Chiarito ciò, la dottrina si è interrogata in ordine alla natura di tale potere a fronte di atti amministrativi anticomunitari. Con maggior impegno esplicativo, ci si è chiesti se, nel caso in oggetto, l’autotutela resti un potere discrezionale o diventi vincolato, in virtù del principio del primato del diritto comunitario.

Sul punto, si registrano due tesi.

Secondo un primo orientamento, l’esercizio del potere di autotutela è doveroso. In tal senso, il ritiro degli atti anticomunitari è automatico in quanto prescinde dal bilanciamento con altri interessi. Detto altrimenti, l’interesse concreto e attuale alla rimozione dell’atto è in re ipsa e, al contempo, prevalente su qualsiasi altro interesse privato volto al mantenimento dell’atto stesso.

A tale impostazione è stato obiettato che la natura discrezionale del potere in esame si ricava dalla stessa formulazione dell’art. 21noniens di cui alla L. 241/90, che richiede la sussistenza di un interesse pubblico attuale e prevalente alla rimozione. Secondo questo diverso approccio ermeneutico, l’art. 21nonies non può essere derogato e, di conseguenza, il potere di annullamento d’ufficio non può ritenersi doveroso, neanche quando si tratti dell’annullamento d’ufficio di un atto anticomunitario. L’unico profilo di doverosità, come il Consiglio di Stato in più decisioni ha avuto modo di precisare, è nell’avvio del procedimento di riesame da parte della P.A. Di fatto, l’amministrazione procedente è libera di definire discrezionalmente il procedimento stesso. In ordine a tale procedimento, a parere dei giudici amministrativi, anche a fronte di rimozione dell’atto amministrativo anticomunitario, resta, invece, di particolare rilievo l’osservanza delle garanzie che l’ordinamento appresta per i soggetti incisi dall’atto di autotutela, quale la partecipazione degli stessi al relativo procedimento.

Non manca di rilevare che il diritto comunitario non obbliga la P.A., in linea di principio, a riesaminare una decisione amministrativa anche se questa ha acquisito carattere definitivo. Tuttavia, la Corte di Giustizia (caso Kempter) ha avuto modo di precisare che, in particolari circostanze, la P.A.  può essere tenuta a riesaminare una decisione amministrativa divenuta definitiva, in forza del principio di leale cooperazione di cui all’art. 4, comma 3 TUE. Il che si verifica quando, esauriti i rimedi giurisdizionali interni, vi è, tuttavia, un’interpretazione sulla disposizione pertinente da parte della stessa Corte di Giustizia. Più in particolare, tale obbligo sussiste quando la sentenza del giudice nazionale è di ultima istanza ed è fondata su un’interpretazione errata del diritto comunitario, adottata senza aver adito in via pregiudiziale la Corte di Giustizia.
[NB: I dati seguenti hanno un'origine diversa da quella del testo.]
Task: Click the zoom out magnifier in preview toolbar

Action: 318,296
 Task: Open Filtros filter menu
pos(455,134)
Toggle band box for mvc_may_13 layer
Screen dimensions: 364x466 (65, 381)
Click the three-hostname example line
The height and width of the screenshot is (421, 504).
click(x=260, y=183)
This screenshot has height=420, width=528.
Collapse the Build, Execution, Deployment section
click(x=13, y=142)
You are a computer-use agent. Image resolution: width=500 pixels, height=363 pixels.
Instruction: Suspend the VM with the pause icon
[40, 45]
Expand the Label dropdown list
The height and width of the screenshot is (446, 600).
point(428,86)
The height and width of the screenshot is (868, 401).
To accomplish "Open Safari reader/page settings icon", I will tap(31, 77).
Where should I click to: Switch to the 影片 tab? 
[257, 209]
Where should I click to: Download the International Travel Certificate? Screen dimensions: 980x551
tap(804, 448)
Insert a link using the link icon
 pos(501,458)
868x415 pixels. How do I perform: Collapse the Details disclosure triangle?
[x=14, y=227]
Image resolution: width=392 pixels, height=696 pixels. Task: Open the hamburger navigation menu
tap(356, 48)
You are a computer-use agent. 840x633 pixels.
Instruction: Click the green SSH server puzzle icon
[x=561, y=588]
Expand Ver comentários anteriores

Inoltre, il potere di riesame sussiste nonostante che il ricorrente non abbia invocato il diritto comunitario nel ricorso giurisdizionale di diritto interno avverso la decisione in esame.

   In definitiva, gli atti amministrativi anticomunitari pongono due ordini di problemi. Da un lato, emerge la tematica dell’efficacia degli atti amministrativi anticomunitari divenuti inoppugnabili, che si basa sul bilanciamento tra principi di effettività, equivalenza della tutela e certezza del diritto. Dall’altro lato, si pone l’attenzione sulla tutela dell’amministrato verso l’atto amministrativo anticomunitario, la quale non trova, allo stato attuale, una sua definizione per la contrapposizione tra norme interne (di decadenza e di definizione della nullità) e principi comunitari, quali quelli della leale collaborazione, dell’effettività della tutela giurisdizionale, nonché della primazia del diritto comunitario.